_Provided text_.
★ ★ ★

Democrats, as is so often the case, ignored Linthicum’s obvious points in an attempt to smear him.

Linthicum responded with a follow up release in which he said:

“The attempt to shut down an honest conversation about the disastrous impacts of flawed public policy and abusive power of the state is doing a disservice to Oregonians, especially for the people who are disproportionately harmed by the nexus between the two. I am welcoming a rational conversation about tax policy, and the tragedies like Eric Garner’s needless death because we need to fix a broken system in our state that is hurting underprivileged communities.”

But “rational conversations” no longer have a place in Salem.

Senate Majority Leader Ginny Burdick immediately issued a news release saying:

“Earlier this week Senator Dennis Linthicum released a statement that outrageously connects the tragic death of a man of color in New York with the existence of a high cigarette tax. When he was called on his callous behavior, Senator Linthicum doubled down, arguing in a second release that his comments should lead to a ‘rational conversation.’ His statements are reprehensible and an insult to all Oregonians, who deserve better from their elected leaders. Senator Linthicum must apologize now.”

★ ★ ★

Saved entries
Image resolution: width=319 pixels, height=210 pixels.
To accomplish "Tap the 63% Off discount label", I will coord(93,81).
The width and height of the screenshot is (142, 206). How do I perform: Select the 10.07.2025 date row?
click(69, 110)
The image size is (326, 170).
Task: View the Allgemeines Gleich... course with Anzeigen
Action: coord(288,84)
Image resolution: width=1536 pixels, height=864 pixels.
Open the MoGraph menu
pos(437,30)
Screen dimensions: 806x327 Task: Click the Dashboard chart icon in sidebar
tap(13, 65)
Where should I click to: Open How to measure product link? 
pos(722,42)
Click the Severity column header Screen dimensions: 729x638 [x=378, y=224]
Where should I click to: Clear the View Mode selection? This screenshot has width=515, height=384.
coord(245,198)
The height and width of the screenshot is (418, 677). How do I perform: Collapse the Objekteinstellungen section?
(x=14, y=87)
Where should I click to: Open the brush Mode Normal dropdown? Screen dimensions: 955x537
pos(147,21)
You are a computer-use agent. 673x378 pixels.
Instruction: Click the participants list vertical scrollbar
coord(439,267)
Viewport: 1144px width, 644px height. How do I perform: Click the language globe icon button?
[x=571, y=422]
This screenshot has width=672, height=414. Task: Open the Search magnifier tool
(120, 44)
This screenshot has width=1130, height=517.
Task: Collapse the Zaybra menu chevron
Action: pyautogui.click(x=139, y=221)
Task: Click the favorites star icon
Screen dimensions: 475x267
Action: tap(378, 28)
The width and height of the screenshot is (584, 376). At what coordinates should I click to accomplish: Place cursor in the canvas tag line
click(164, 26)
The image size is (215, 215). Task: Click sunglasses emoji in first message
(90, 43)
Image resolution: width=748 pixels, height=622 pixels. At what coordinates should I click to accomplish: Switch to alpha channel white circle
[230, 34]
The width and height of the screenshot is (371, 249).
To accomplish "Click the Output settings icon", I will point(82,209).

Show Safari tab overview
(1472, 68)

★ ★ ★

_Your goal_. Write out the passage on Senator Linthicum word for word, everything from "Linthicum responded with" down to "place in Salem.".

_Expected answer_.
Linthicum responded with a follow up release in which he said:

“The attempt to shut down an honest conversation about the disastrous impacts of flawed public policy and abusive power of the state is doing a disservice to Oregonians, especially for the people who are disproportionately harmed by the nexus between the two. I am welcoming a rational conversation about tax policy, and the tragedies like Eric Garner’s needless death because we need to fix a broken system in our state that is hurting underprivileged communities.”

But “rational conversations” no longer have a place in Salem.